Como creo que he contado aquí en alguna ocasión, de pequeño mis padres me mandaron a un colegio de curas. Y como también he escrito en este blog, ellos inocularon en mí (y tal vez en muchos otros) el virus de la culpa. Por otro lado, y como no podía ser deotro modo, cuando teníamos 12 o 13 años la pubertad nos empezó a pasar factura y empezábamos a tener unas sensaciones nuevas para nosotros, las derivadas de la sexualidad.
Como no me gustaba el fútbol, nos juntábamos los tres raritos de la clase y nos pasábamos los recreos charlando. Me acuerdo de que un repetidor, que se llamaba Juan, nos contaba con pelos y señales las técnicas que usaba para lo que él llamaba "hacerse pajas" y lo que sentía cuando lo hacía. Recuerdo que yo solo escuchaba, no decía nada de ese tema, no sé si porque todavía no sentía "la llamada" o por simple vergüenza (siempre he sido muy tímido). Juan nos comentaba que para "hacerse pajas"
pensaba en todas las niñas con las que jugaba en su barrio, que le
parecían todas buenorras.
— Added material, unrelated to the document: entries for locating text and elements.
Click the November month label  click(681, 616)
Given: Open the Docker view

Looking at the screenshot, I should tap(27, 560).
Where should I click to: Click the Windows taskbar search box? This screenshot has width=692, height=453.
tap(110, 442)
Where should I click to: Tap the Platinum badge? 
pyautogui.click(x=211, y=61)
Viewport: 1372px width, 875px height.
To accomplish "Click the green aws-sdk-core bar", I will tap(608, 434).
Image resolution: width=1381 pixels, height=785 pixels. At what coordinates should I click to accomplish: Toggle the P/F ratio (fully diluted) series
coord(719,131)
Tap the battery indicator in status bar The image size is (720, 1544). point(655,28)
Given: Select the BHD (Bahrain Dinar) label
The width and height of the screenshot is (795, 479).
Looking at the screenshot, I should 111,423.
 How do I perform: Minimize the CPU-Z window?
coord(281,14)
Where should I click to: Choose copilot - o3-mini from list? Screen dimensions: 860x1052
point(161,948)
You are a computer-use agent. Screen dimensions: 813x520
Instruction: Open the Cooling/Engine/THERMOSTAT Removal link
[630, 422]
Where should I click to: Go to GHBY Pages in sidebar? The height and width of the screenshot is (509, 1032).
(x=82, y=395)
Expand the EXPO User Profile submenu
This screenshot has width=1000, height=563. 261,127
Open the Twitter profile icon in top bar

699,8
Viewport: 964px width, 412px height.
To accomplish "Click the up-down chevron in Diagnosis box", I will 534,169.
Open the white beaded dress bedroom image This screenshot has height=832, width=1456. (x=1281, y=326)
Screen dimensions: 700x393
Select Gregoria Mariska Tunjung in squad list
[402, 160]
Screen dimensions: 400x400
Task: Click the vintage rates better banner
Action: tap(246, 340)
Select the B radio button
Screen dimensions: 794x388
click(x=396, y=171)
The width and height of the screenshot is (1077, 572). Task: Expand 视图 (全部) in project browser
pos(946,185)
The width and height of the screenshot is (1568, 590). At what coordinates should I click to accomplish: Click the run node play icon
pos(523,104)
Todas salvo una, que era rubia y angelical. Esa la quería para casarse con ella. Con esa no podía imaginarse nada sucio.
Un día en el cura que nos daba Religión, al que llamábamos El Honorato, nos dijo que la masturbación era pecado. Ese mismo día en el recreo Juan dijo: "Yo no sé qué es la masturbación, pero no creo que sean las pajas. ¡Eso no puede ser pecado!".